体勢を崩されている場面なので、相手のコートに入れるだけで及第点かもしれませんが、返球の狙いどころはクロスの深いところです。

深く返すことで、自分の体勢を立て直す時間を稼ぐことができます。また、続けて相手に攻め込まれたりエースを取られないようにするためにも、深いところになるべく返しましょう。

またクロスに打つ理由は、守りの効率を上げるためです。

バックハンド側に振られてなんとか返した後、次のショットで自分のオープンコート(デュースサイド)を狙われた時、ストレート(相手のアドバンテージサイド)から打たれるよりも、クロス(相手のデュースサイド)から打たれる方が状況としては不利です。打たれるまでの時間が短いうえ、ボールの入射角的にコートの外に向かってボールが逃げていくので、追いかける距離が長くなるからです。

守りの効率を上げるためにも、クロスに返しておくのが賢明です。

攻めのスライスの打ち方とコツ

攻めのスライスを打つときは、守りに比べてより厚い当たりを意識しましょう。つまり、インパクトの時、ラケットの角度を90°に近い状態にすることが大切です。厚く当てて、ある程度はじいて打つことで、低弾道の攻撃的なスライスにすることができます。

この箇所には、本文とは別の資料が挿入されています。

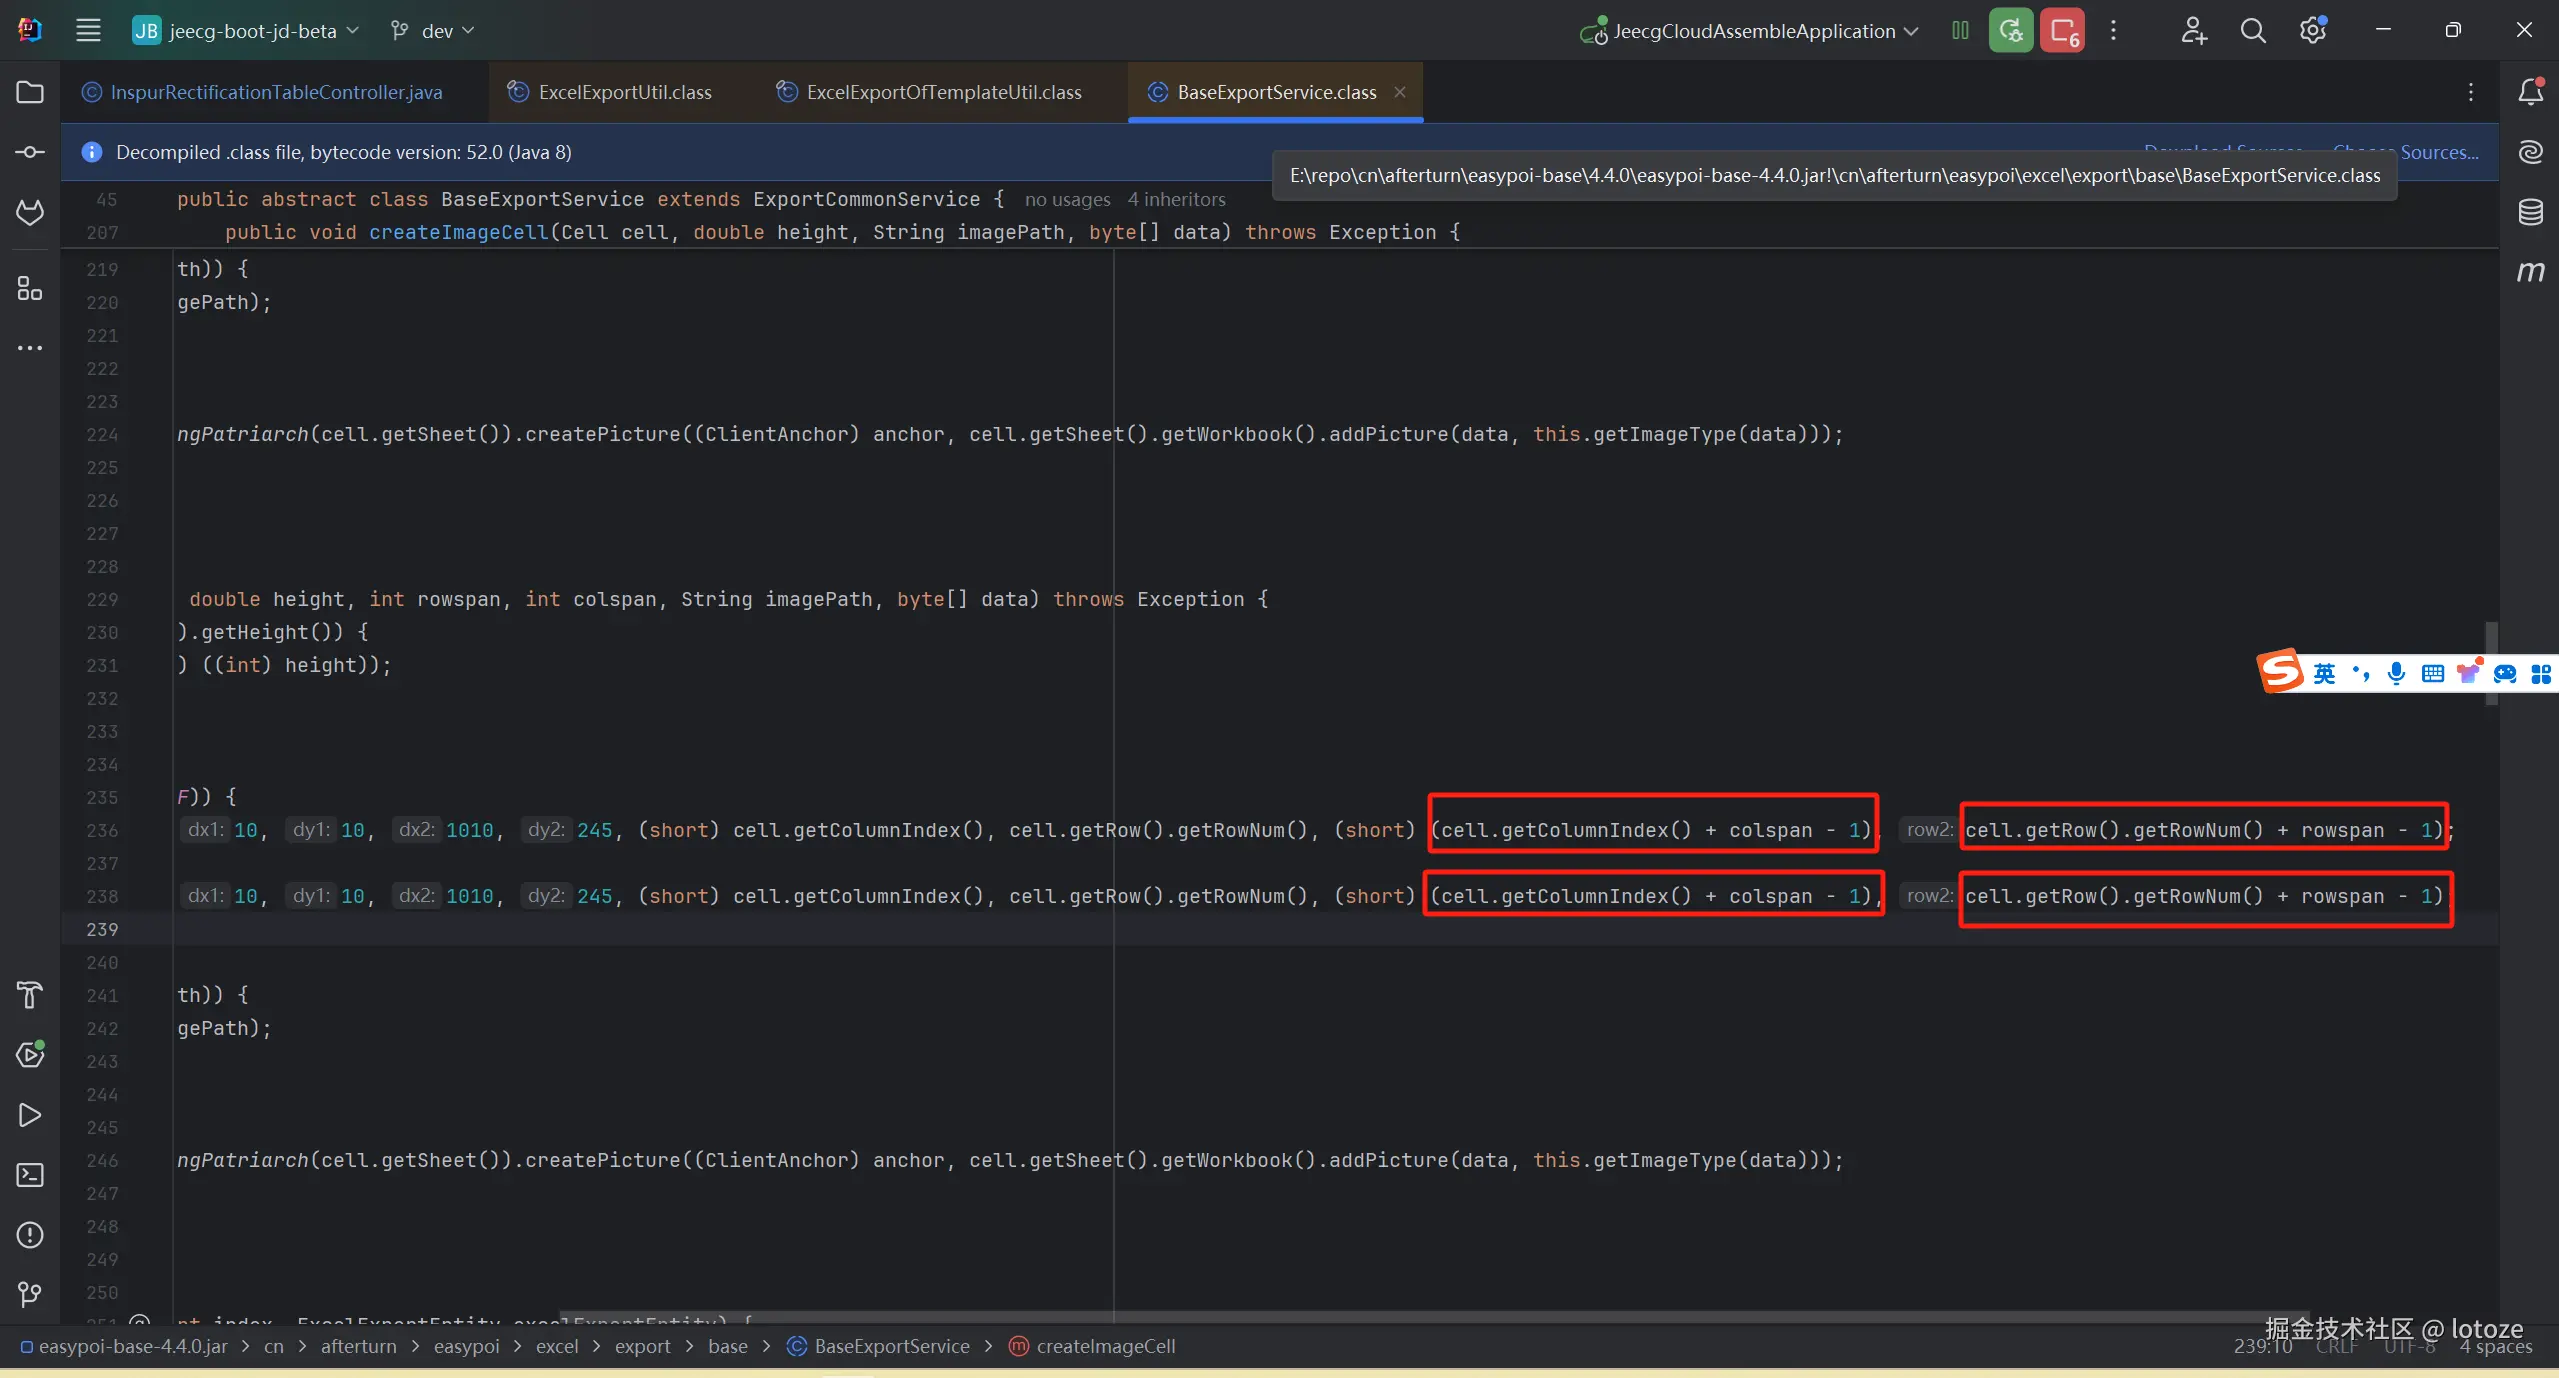
Task: Open the Notifications bell
Action: tap(2530, 92)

また、打つ時の体勢は前傾しないよう意識しましょう。体の軸ごと前傾してしまうと、最初から薄い当たりになってしまいます。体を起こして胸を張るような体勢にすることで、ボールに対してフラットに当てやすくなるはずです。

フットワークのコツ:キャリオカステップで前へ詰める

スライスの後の組み立て方によりますが、アプローチショットにして前に出たい場合は、キャリオカステップを使うと効果的です。キャリオカステップとは、右利きでバックハンドのスライスを打った場合、左足が右足の後ろ側をクロスしながら前へ詰めるフットワークです。

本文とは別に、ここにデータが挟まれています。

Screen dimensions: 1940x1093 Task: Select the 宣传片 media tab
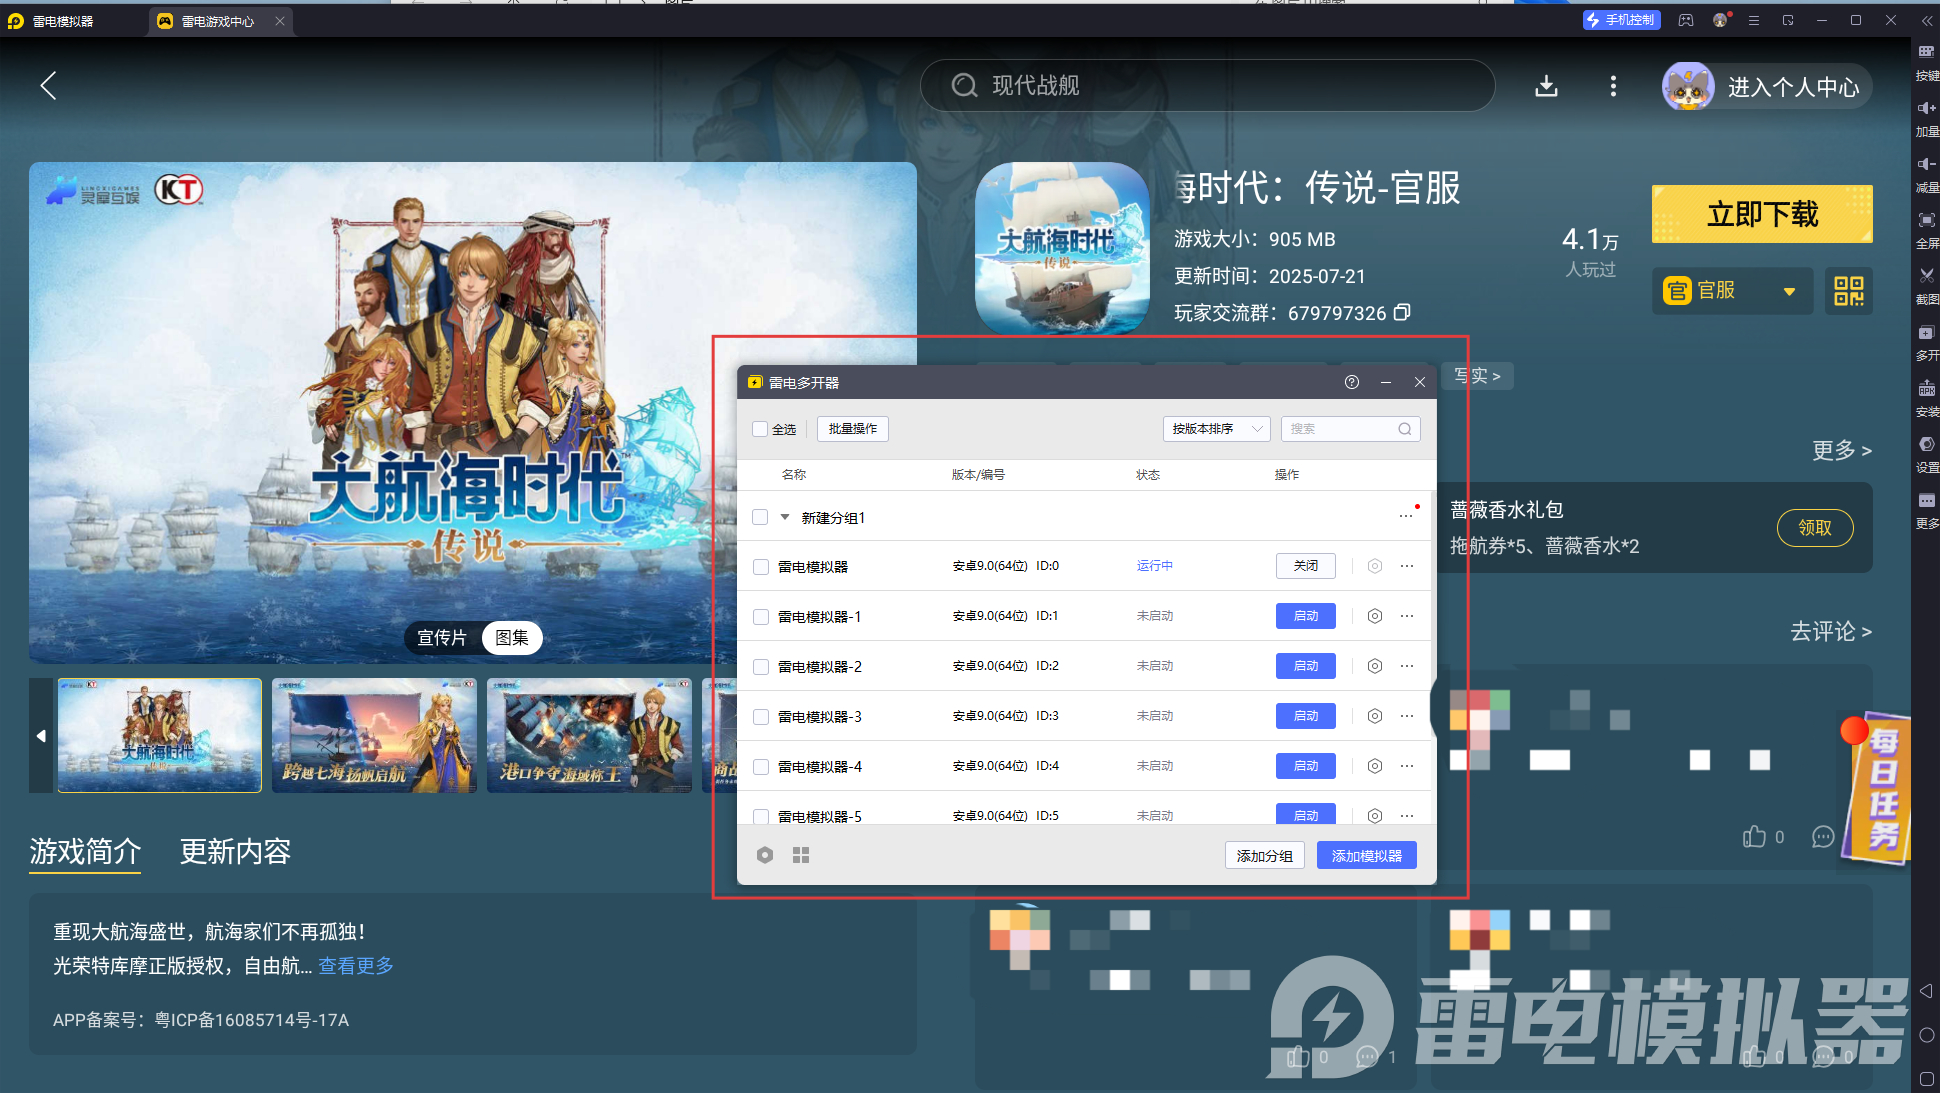click(x=442, y=638)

このステップを使うメリットは、体が開かない(体が正面を向かない)ことです。スライスを打つときは、守りであっても攻めであっても体が開かないことが重要なので、キャリオカステップは理想的なフォームでスライスを打つのに役立ちます。

フォロースルーのコツ: インパクトで止める

攻めのスライスを打つ時のフォロースルーは、止めることを意識しましょう。

右利きでバックハンドのスライスを打つ場合、テイクバックは左上の高いところから始まり、右下にかけてラケットをスイングさせ、インパクトと同時にフォロースルーを止めて、ボールをはじくことがコツです。

狙いどころのコツ:ストレートも効果的

攻めのスライスを打てる状態のときには、相手のオープンコートをどんどん攻めていきましょう。

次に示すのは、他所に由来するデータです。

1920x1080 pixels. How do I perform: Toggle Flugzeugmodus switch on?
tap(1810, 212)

右利きでバックハンドのスライスを打つシチュエーションでは、クロスに打って相手のバックハンドを攻めても良いですし、ストレートに打つのも効果的です。ストレートに打つ際には、多少のシュート回転をかけて相手をコートの外へ追い出しつつ、自分は前へ詰めておくことで、ボレーで仕留めるというポイントの取り方もできます。

試合を意識しよう

スライスは、

  • スイングするときの力の入れ具合
  • 厚い当たり・薄い当たりの加減
  • フォロースルーの加減

など、どのくらいが最適かを見定めながら自分のベストを見つけることが大切です。

特に攻めのスライスの場合、守りのスライスよりもうまくいく打点、当たり方、フォロースルーのバランスがシビアになるため、難易度は上がるかもしれません。より集中してピンポイントでボールをとらえられるよう、強い気持ちで練習しましょう!

また、最終的にどうポイントにつなげるかまで見据えて、スライスを打った後の動き方まで練習しましょう!